Preview

Paul Muldoon & Don Paterson

  • 14
  • Sep

2013

Saturday

6.30pm

Poet Paul Muldoon standing in a stairwell and looking up at the camera.Michael Potiker

Don Paterson headshot


Please note that this event was due to feature Seamus Heaney. We are very sorry to hear that Seamus Heaney has died: the leading English-language poet of our time and its greatest advocate for poetry, Seamus was also a marvellous man, and a dear friend to many of us in Manchester – as he was to readers and writers across the world. His appearance at the 2010 Manchester Literature Festival was a hugely illuminating occasion and his wonderful poetry will continue to nourish us all.

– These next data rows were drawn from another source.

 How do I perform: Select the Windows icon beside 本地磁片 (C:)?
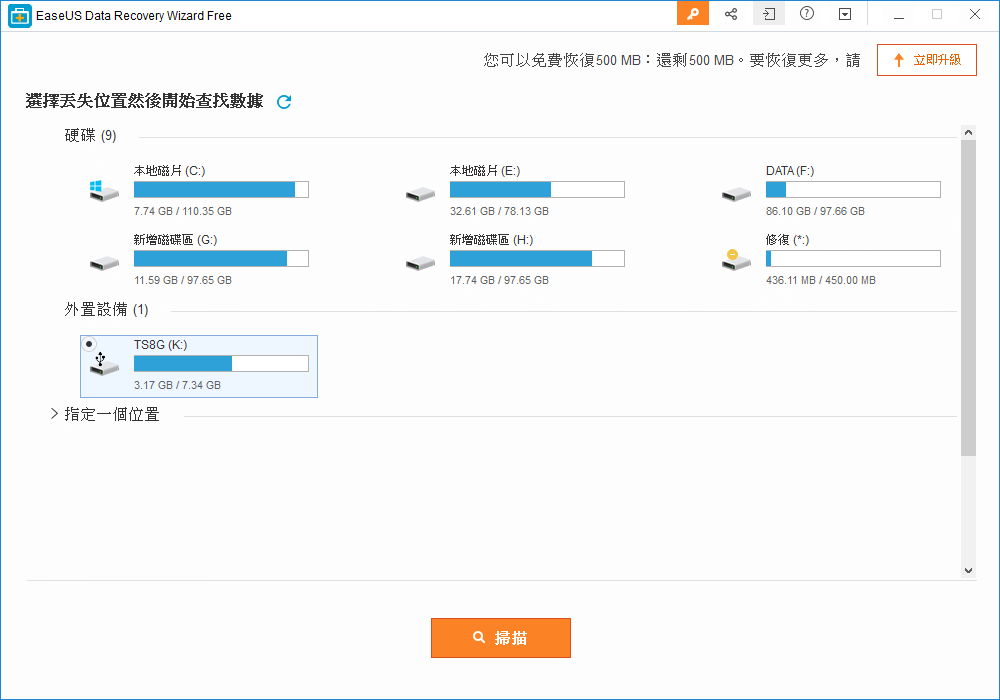103,190
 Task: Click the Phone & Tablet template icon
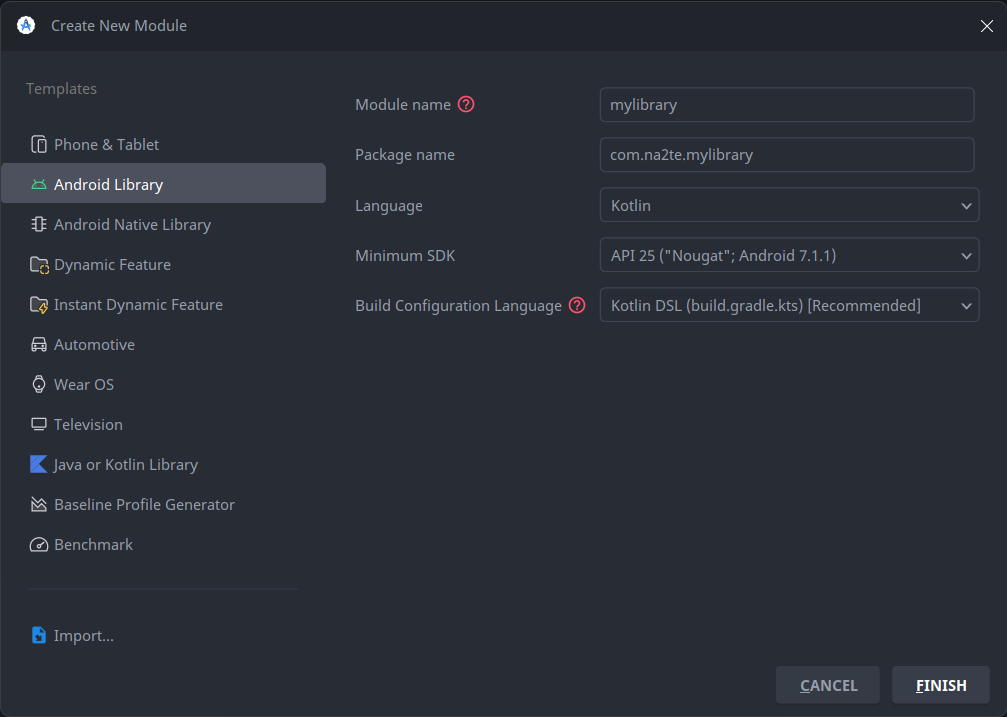39,145
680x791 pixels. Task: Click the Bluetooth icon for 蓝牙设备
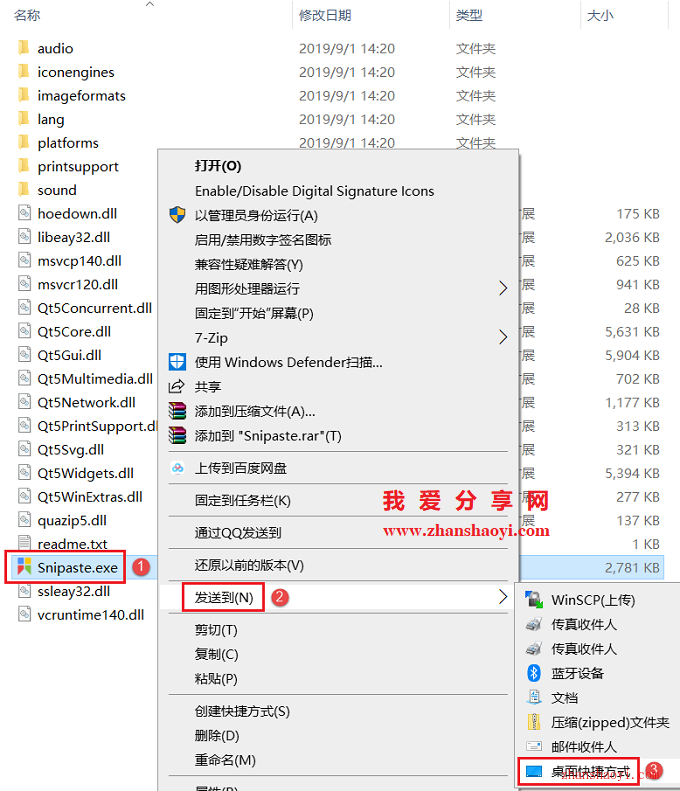(x=534, y=672)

All current ticket holders will be entitled to a refund if they no longer wish to attend the event, please contact the Martin Harris Centre Box Office on 0161 2758951 or Quay Tickets on 0843 208 0500.

Tickets already purchased for this event are still valid.

Two of the world’s leading poets will read together as part of the 3rd British and Irish Contemporary Poetry Conference at the University of Manchester.

Paul Muldoon was born in Co. Armagh and now lives in the US. He is currently Professor in the Humanities at Princeton and has won the Pulitzer Prize, the TS Eliot Prize and the Shakespeare Prize. His poetry collections include Moy Sand and Gravel, Horse Latitudes, Poems 1968-1998 and The Word on the Street.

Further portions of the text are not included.